New hardware always means one thing: new genres. The PC birthed Wolfenstein and Doom, but more gamers today are familiar with Goldeneye and Halo, two console-based shooters that will forever be regarded as near perfect. They both took an established idea and turned it on its head, and thus they will live on with fond memories. But now we’ve seen almost everything the first-person shooter can offer, yes? Instead of collecting keys we’re either part of a squad or have to complete a set of objectives, right? Is there anything left for us to experience?

Nintendo and n-Space certainly hope so. Geist, their new FPS, looks to offer some unique ideas and, hopefully, add some spice to a crowded, occasionally overdone genre. Instead of controlling a well-trained killing machine you take on the role of a spirit, one that can possess any number of things.
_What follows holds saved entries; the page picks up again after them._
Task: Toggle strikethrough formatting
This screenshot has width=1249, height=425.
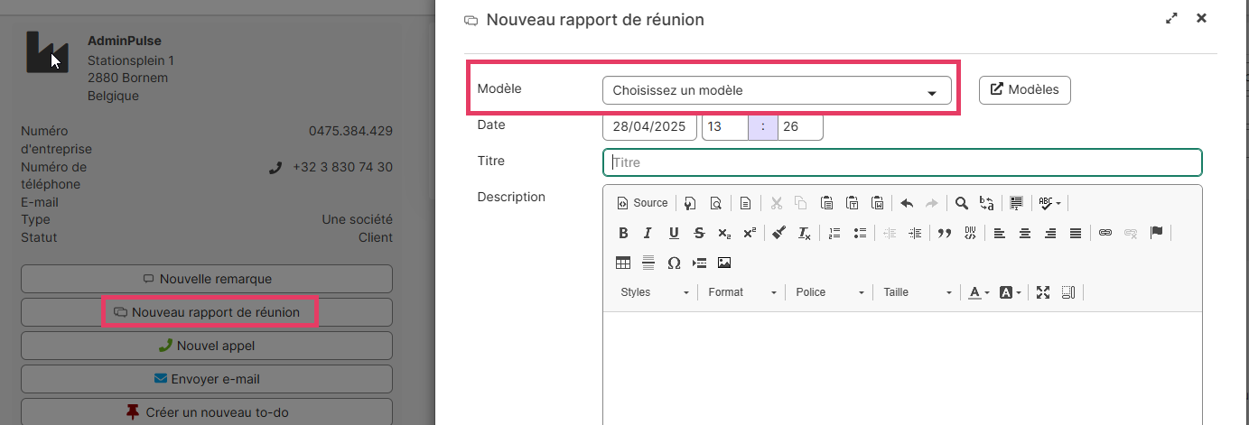Action: coord(699,233)
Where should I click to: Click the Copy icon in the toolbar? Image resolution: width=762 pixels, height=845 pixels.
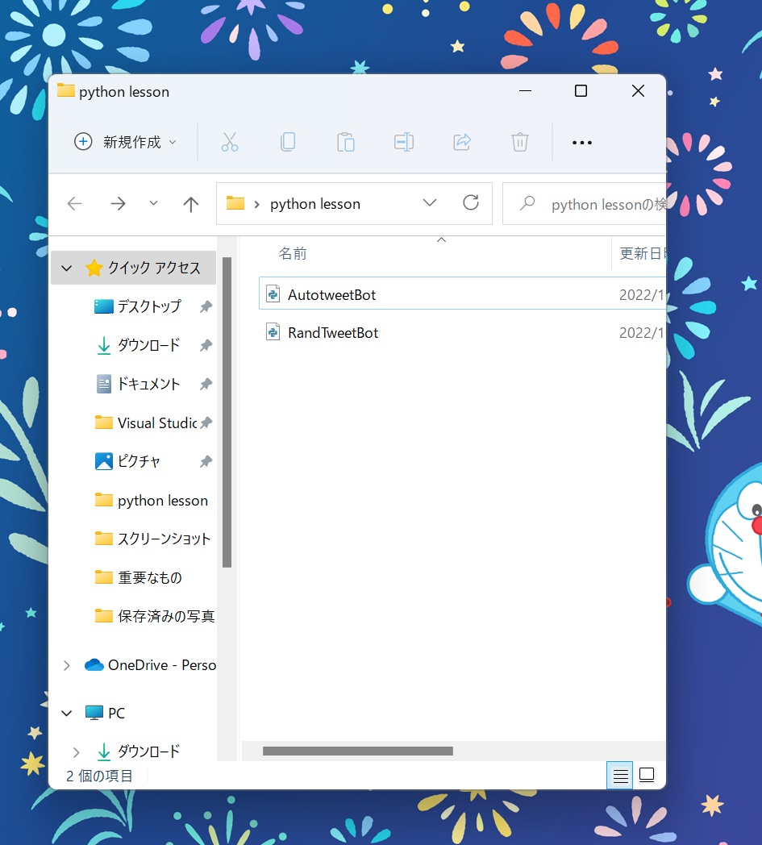[288, 142]
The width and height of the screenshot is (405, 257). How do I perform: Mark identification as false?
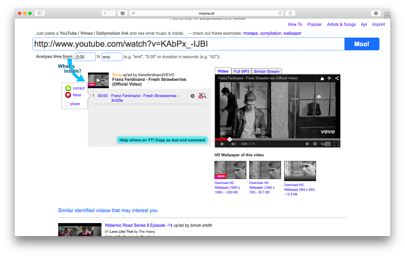tap(68, 95)
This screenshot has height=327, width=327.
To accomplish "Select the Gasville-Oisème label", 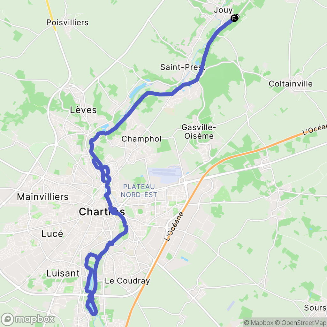I will point(198,132).
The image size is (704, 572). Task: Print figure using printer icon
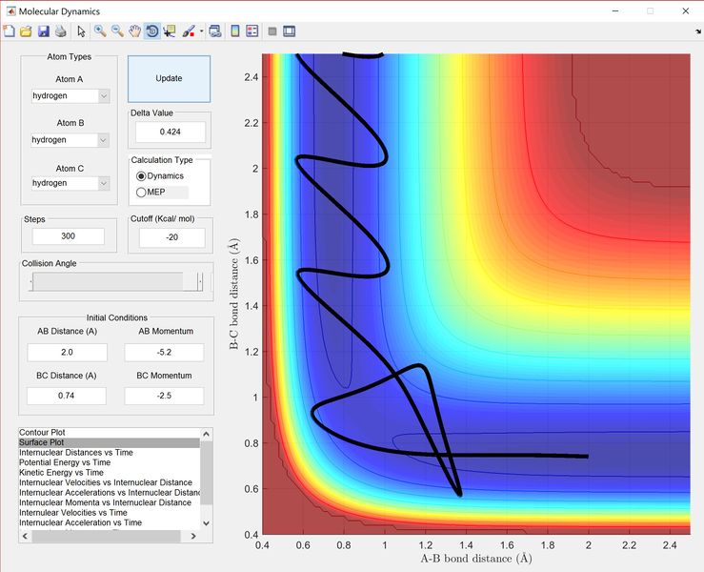click(61, 31)
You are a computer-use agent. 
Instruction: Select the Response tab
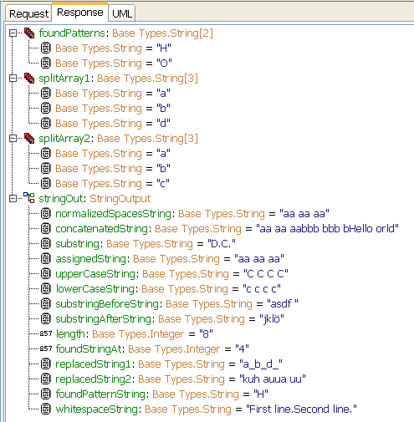pos(80,13)
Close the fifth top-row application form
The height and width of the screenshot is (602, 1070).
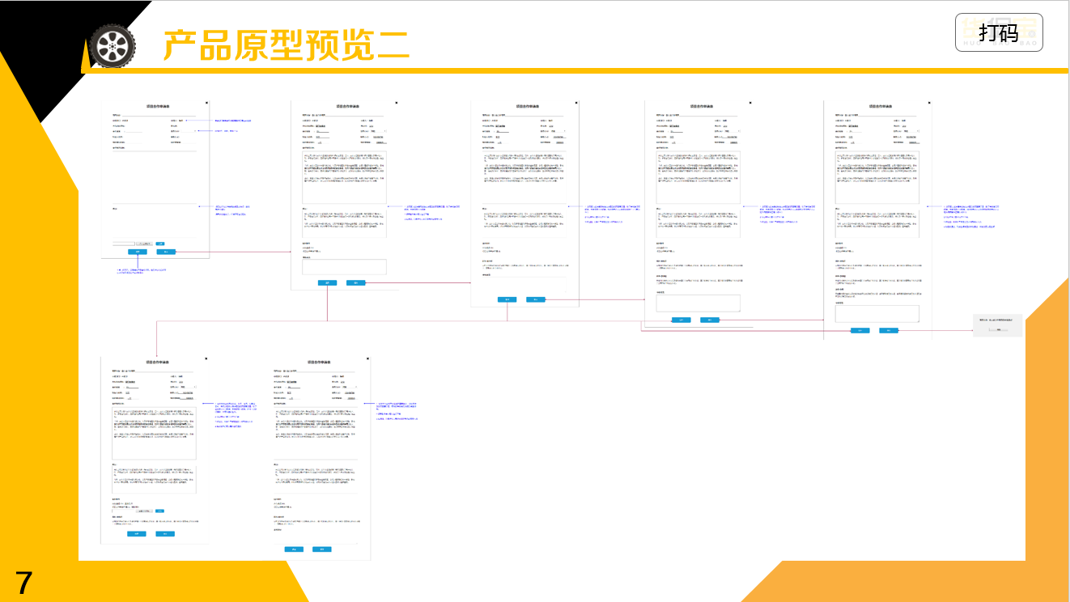click(x=929, y=103)
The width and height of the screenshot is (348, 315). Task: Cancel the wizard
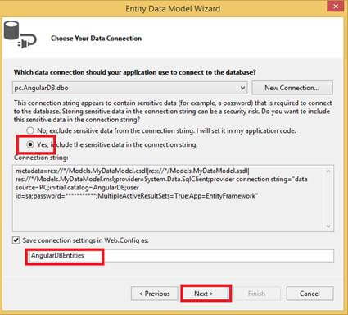[x=310, y=294]
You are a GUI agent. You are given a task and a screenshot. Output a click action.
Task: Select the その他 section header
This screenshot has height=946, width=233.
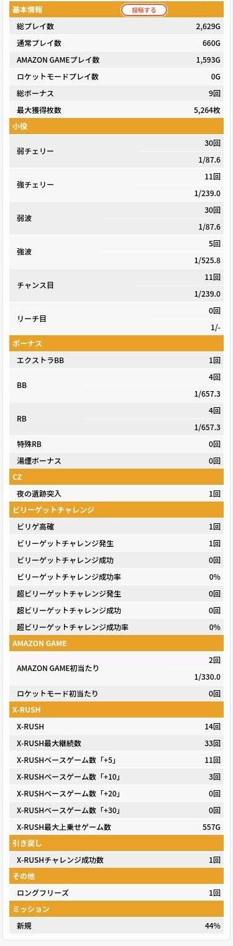point(116,876)
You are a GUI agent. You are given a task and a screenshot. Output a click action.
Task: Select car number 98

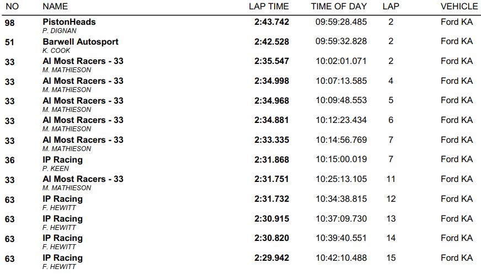(x=9, y=23)
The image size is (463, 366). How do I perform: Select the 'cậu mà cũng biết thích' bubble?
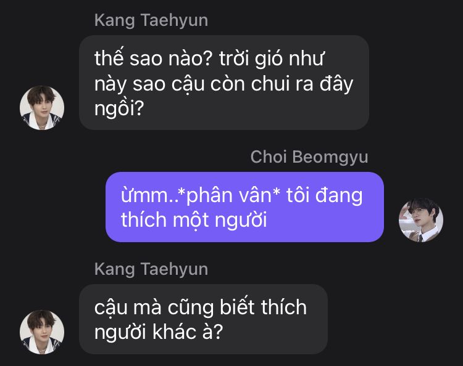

This allows for multiple points of view as well as specific skills and attributes, all without swapping characters.

By jumping from host to host you can gain access to areas unavailable to other characters. This effectively makes Geist a problem-solving excursion fused with, after a little more work, some solid shooting action.

Now, you are no ordinary ghost. You’re able to interact with machines and other items lying about, though there didn’t seem to be a strict code as to what can and cannot be possessed. Commandeering a machine causes it to malfunction, which serves to spook the militant officers making their rounds. You can only possess someone who’s afraid; confident enemies aren’t so easily swayed.

Another interesting element in Geist is the need to have a host. As an ethereal being, you need a physical body to occupy. Spend too much time floating around searching for one and you’ll, well, die – again – or whatever it is ghosts do. So you can’t just toss bodies around with hasty abandon, you have to consider it your own, and protect it until you find a more useful vessel.

The demo at E3 seemed to weigh more heavily on changing host bodies rather than shooting and killing. It had players possessing and controlling security cameras, dogs and various personnel. Some scientists have access to high security areas, some don’t. Some guards are armed, some aren’t. It’s a nice mix of thinking and shooting but, sadly, the latter is more of what we’ve already played. Once the coolness of being a specter dissipates, you’re left with yet another shooter in need of a hook. The ghost aspect comes close, but it needs something more to really get people excited.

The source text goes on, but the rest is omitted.